[Stored entries]

----------

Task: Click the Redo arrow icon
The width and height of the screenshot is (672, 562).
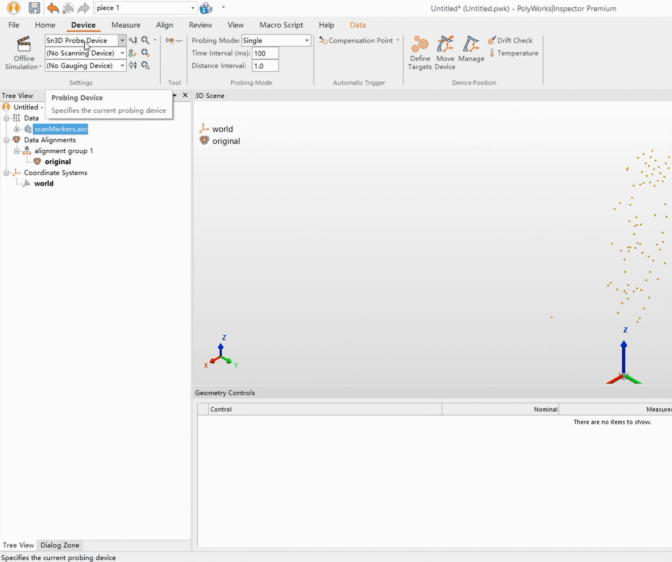Action: pos(83,8)
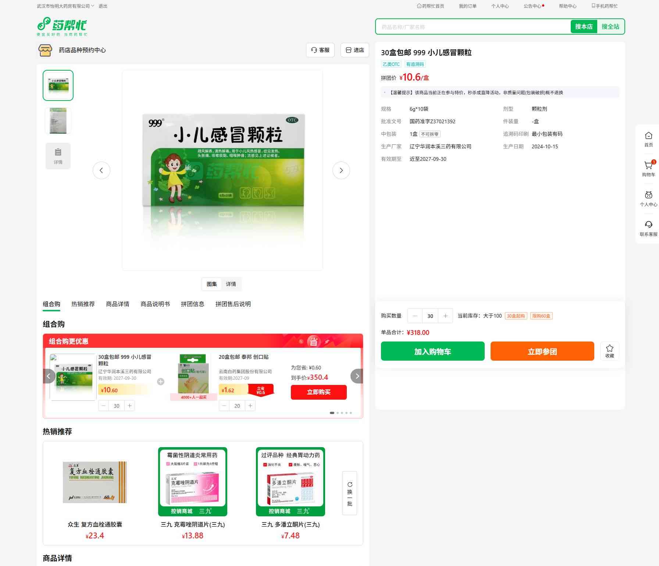Toggle gallery view to 详情 segment
659x566 pixels.
(231, 284)
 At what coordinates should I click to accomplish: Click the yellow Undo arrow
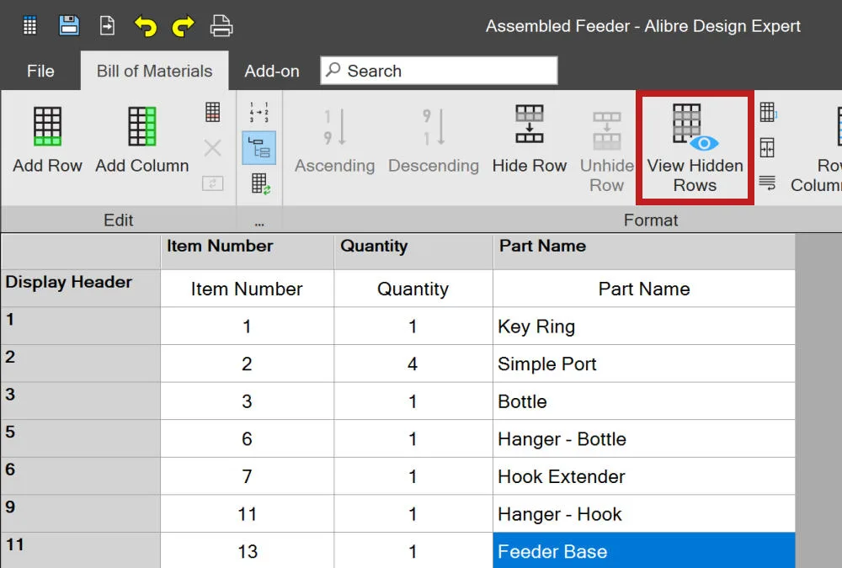pyautogui.click(x=146, y=26)
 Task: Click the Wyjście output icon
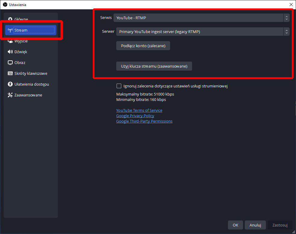[x=10, y=41]
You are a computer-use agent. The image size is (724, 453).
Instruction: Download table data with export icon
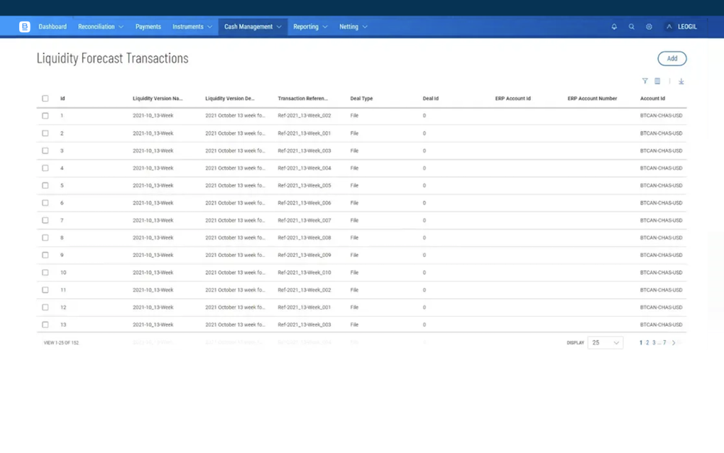(x=681, y=82)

----------

- [What the task requires]
Before copying, set the pictures aside; then give the records again exactly.

- [Reply to the exercise]
Task: Click the Redo arrow icon
The width and height of the screenshot is (672, 562).
Action: pos(83,8)
Toggle gallery view to 详情 segment
659x566 pixels.
(231, 284)
 At what coordinates should I click to accomplish: Click the yellow Undo arrow
pyautogui.click(x=146, y=26)
 Task: Click the Wyjście output icon
[x=10, y=41]
You are a computer-use agent. The image size is (724, 453).
Instruction: Download table data with export icon
(x=681, y=82)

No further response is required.